When we are done, I will rinse and cleanse my hands and don the robe and stole again. I will have shared the word with you in the gospel and these reflections, and then we will share the Word in bread and wine.  Always, on this night, I am deeply quiet in my spirit and the presence of Jesus is palpable for me in each syllable and movement.  

The desolation of the night we are remembering is as deep as the darkness that will fall on our sanctuary as the candles are extinguished.  The beautiful trappings of our worship will be hidden away, and altar will lie as bare as the body of our Lord when he is stripped of his clothing.  The stark space that remains will feel cold and bleak.  Slowly, silently, people rise and leave until I am alone in the dark. Often, in those moments, the isolation of Gethsemane is a deep fog that presses in. Eventually I wander to the haven of my home, poignantly aware that for Jesus, there was no shelter from the hate and pain and horror of that night and I shiver with the thought.

 How shall we, this night, obey Jesus plea that we “should do as I have done for you”?

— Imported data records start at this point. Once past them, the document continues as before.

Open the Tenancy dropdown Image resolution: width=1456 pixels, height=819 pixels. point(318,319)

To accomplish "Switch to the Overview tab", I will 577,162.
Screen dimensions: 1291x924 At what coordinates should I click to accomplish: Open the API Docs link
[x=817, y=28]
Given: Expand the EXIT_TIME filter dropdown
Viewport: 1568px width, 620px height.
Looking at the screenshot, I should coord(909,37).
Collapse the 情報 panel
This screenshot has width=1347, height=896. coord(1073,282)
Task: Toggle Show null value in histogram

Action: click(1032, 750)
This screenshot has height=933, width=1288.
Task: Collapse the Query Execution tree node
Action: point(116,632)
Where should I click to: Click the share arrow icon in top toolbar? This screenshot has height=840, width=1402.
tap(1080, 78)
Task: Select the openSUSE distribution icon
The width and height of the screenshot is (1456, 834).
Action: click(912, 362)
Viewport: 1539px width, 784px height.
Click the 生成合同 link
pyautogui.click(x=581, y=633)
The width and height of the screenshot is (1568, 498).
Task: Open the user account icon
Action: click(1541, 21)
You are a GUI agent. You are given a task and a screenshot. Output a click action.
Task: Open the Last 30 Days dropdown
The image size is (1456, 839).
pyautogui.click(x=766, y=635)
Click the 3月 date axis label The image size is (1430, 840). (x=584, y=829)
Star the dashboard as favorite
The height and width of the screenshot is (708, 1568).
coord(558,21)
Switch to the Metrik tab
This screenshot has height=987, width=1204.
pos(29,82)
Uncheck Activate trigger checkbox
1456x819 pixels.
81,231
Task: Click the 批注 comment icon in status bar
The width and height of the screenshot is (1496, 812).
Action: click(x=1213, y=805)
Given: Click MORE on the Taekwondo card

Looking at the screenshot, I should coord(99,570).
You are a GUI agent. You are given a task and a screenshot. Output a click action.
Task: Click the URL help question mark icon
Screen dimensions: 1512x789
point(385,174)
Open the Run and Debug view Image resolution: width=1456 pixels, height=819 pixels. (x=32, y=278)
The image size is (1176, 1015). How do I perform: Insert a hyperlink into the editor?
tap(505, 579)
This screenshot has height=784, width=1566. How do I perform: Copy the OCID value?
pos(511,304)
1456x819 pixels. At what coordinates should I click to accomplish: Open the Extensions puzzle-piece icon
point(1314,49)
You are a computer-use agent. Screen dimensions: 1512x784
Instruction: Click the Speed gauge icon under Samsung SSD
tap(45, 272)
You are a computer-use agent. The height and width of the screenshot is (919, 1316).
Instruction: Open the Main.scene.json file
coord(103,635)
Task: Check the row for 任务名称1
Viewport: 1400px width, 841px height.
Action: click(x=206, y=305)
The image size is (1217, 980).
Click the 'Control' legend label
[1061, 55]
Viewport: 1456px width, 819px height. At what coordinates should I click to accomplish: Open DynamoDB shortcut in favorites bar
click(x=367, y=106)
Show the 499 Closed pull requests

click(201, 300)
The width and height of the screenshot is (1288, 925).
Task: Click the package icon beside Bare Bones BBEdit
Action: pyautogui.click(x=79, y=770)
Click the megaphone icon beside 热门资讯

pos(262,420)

Our circumstances are so very changed from that night long ago, but the heart of Jesus is not.  He still comes to the Peter in us, offering to cleanse us, to touch us with tender, healing hands.  He does not recoil from the filth of our journeys, or the calluses or the scars. So often, like Peter, we shrink from the cleansing.  We know it is more than we deserve. Our own weakness leads us to despair. The callouses of pride cover our fearful vulnerability, and the broken shoe-leather of our self-sufficiency looks tawdry in the light such holiness and love. Then we hear the words – “Unless I wash you, you have no share with me”. Oh, that thought is too awful. It is  unbearable.  If we – if I- insist on clinging to my sin, to my anger against another, my hardness of heart, my coldness, on cutting another off, I will be wounding anew the Body of Christ, impairing my own relationship with my Lord – by my own stubbornness. So we plead, “Wash me, Lord.  Lord have mercy, Christ have mercy”.  His tender hands receive our ugliness in love, wash the soiled feet and bring healing to the scars. The weakness becomes a strength.

Then comes the challenge – “Do as I have done for you”. Perhaps we could wash the feet of John, Lord.  They aren’t so very calloused.  He is younger after all. Perhaps the feet of Matthew, an interesting fellow and devout.  But you ask us to wash the feet of Judas’?  Really?  How can we?  There has been no repentance.  We know there will be betrayal again. We know it!  But the voice of love is persistent “Do …”.  See the face of Jesus looking into the face of his betrayer, holding those feet in his hands, touching them with infinite tenderness. Jesus, kneeling in a love that will be tossed away for thirty pieces of silver.

So it begins, as it needs to begin again, on this Maundy Thursday.  We let our feet be cleansed.  We may bare our feet at the  bowl, or we find ourselves too shy to do so, but we can all expose our hearts to the tender, scarred hands of Jesus for healing.  And having received that gift of grace, of love, we can choose to kneel before those we would want to avoid, and from our hearts, seek a way to wash their feet, to minister to the brokenness that underlies the hurtful actions.  Guided by the Spirit that knows the heart of another and whispers into ours, we wash the soil of anger, of brokenness, of wrongs, with words of forgiveness and grace.  We pour the warm water of compassion over the scars of a past in which we may have had no part and about which there is much we do not know. We do not need to know the details.  The Spirit, who prays through us when we don’t know how to pray, that Spirit knows. It is enough.

It may be that the feet we wash will be the feet of a Peter, who responds with a cry of thankfulness that there is a way to reconciliation.  Yet, it may well be that we will also wash the feet of a Judas who refuses the grace Jesus offers through our human hands and words.  In the end, does it matter? Jesus has called us to wash the feet, not to change the heart.  That is his work.  What we do find, is that as we receive the feet of our companion, we look up – and the face we see is the face of Jesus, smiling gently as he receives our gift of love.  We look down at the feet in our hands and see the scars of the nails.  It is enough.